US FDA Expands Tremfya Use to Treat Inflammatory Bowel Disease

The US Food and Drug Administration has permitted the expanded use of Johnson & Johnson's drug, Tremfya, to treat adults with a type of chronic inflammatory bowel disease. This approval introduces another therapeutic option for patients suffering from ulcerative colitis, which leads to inflammation and ulcers within the colon and rectum.

Pharmaceutical companies like AbbVie, Eli Lilly, and J&J are racing to capture a share of the increasingly competitive, multi-billion dollar market for treatments targeting inflammatory bowel diseases.

As J&J bets on Tremfya, its other flagship product for psoriasis and ulcerative colitis, Stelara, faces an upcoming patent cliff, threatening its market position.

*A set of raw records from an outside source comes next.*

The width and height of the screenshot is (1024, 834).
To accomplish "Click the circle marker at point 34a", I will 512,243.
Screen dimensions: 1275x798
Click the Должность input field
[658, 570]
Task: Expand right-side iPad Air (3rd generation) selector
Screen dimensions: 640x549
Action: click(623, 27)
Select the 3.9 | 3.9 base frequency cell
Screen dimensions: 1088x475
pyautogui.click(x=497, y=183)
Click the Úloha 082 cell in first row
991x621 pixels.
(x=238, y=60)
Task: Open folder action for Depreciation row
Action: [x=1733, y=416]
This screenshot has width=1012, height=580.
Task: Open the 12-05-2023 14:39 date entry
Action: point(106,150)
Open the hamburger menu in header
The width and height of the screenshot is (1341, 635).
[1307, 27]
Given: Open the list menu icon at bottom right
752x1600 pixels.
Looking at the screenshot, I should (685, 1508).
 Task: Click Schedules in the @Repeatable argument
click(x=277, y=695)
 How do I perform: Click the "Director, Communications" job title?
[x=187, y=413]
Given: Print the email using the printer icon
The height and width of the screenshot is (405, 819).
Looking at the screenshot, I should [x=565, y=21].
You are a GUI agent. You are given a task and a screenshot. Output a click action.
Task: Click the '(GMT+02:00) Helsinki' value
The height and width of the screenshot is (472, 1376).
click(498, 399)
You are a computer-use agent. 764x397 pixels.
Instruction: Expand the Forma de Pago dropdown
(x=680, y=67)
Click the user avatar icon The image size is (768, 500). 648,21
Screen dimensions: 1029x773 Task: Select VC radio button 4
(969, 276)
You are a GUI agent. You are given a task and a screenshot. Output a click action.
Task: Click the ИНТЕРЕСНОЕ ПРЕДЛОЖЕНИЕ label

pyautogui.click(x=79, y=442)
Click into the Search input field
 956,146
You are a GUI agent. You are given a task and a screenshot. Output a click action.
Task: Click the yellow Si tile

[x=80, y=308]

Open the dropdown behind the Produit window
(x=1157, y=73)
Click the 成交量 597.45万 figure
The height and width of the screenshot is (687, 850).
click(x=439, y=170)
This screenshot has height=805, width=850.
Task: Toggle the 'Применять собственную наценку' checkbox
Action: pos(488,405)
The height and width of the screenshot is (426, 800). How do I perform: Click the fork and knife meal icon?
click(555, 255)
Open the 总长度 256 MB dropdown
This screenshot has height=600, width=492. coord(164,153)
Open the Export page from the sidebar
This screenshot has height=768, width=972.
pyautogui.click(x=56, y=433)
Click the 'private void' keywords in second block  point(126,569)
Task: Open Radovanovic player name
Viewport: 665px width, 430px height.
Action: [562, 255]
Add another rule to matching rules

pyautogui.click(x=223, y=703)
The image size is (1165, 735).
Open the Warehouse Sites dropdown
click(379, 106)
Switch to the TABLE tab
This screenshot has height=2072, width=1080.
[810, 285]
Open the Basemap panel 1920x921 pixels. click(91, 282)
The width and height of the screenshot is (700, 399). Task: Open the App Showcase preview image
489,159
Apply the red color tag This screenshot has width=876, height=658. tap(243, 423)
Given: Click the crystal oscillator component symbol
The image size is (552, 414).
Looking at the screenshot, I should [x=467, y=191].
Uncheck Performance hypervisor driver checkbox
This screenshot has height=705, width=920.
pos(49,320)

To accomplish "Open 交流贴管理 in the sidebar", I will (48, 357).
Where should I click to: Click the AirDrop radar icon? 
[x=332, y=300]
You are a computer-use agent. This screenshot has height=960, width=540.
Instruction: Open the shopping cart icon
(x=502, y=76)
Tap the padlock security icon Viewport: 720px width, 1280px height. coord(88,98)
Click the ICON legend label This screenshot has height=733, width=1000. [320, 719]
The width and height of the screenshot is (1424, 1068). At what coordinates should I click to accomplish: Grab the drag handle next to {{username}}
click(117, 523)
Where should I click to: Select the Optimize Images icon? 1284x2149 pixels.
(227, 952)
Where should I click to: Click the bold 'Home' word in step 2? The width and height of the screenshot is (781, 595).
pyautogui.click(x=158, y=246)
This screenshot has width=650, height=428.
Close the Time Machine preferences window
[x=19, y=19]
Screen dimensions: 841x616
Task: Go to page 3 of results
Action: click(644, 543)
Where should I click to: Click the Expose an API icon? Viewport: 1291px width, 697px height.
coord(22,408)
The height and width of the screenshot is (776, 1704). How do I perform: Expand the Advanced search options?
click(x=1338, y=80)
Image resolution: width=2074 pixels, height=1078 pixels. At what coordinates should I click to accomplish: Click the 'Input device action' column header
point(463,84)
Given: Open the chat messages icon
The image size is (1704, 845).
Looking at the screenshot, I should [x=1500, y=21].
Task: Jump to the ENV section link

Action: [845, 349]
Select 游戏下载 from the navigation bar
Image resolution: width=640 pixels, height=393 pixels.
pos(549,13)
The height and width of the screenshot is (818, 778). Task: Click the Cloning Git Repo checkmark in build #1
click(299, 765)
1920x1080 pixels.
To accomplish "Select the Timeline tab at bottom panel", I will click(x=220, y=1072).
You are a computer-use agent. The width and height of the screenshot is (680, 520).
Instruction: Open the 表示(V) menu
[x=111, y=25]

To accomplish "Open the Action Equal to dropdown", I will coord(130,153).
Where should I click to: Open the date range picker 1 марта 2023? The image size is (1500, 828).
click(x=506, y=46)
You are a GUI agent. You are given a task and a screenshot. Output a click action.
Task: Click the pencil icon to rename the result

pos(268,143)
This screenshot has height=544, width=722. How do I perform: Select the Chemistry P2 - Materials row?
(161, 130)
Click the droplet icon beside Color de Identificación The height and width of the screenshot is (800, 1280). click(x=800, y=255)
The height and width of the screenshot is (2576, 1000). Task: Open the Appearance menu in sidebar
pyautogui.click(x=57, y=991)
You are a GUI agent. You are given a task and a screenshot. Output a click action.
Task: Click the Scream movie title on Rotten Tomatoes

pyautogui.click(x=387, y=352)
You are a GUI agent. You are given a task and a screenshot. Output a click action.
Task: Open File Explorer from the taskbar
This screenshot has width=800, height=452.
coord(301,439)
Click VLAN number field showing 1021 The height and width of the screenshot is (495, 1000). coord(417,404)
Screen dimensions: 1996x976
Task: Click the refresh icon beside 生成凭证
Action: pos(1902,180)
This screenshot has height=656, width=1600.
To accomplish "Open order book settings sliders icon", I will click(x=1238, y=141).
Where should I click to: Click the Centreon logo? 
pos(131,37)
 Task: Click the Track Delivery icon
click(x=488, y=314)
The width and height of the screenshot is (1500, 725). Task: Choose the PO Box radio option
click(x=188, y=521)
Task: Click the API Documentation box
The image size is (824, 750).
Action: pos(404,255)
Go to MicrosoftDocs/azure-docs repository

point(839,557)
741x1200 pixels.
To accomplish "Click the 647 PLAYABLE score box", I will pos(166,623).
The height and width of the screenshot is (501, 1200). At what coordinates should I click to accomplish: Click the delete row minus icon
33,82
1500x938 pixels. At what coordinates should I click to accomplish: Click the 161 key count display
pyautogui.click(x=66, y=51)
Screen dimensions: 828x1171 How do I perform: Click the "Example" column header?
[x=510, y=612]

In clinical trials, patients treated with Tremfya achieved endoscopic remission, characterized by no visible inflammation or ulcers during endoscopy procedures.

Chris Gasink, overseeing J&J's U.S. Medical Affairs, indicated that the company is prepared to provide Tremfya to eligible patients within a week or two following the FDA's ruling.

Analysts project this year’s sales of Stelara may exceed $10 billion, with approximately 75% stemming from inflammatory bowel disease treatments. Tremfya aims to be J&J's fourth drug available for treating ulcerative colitis.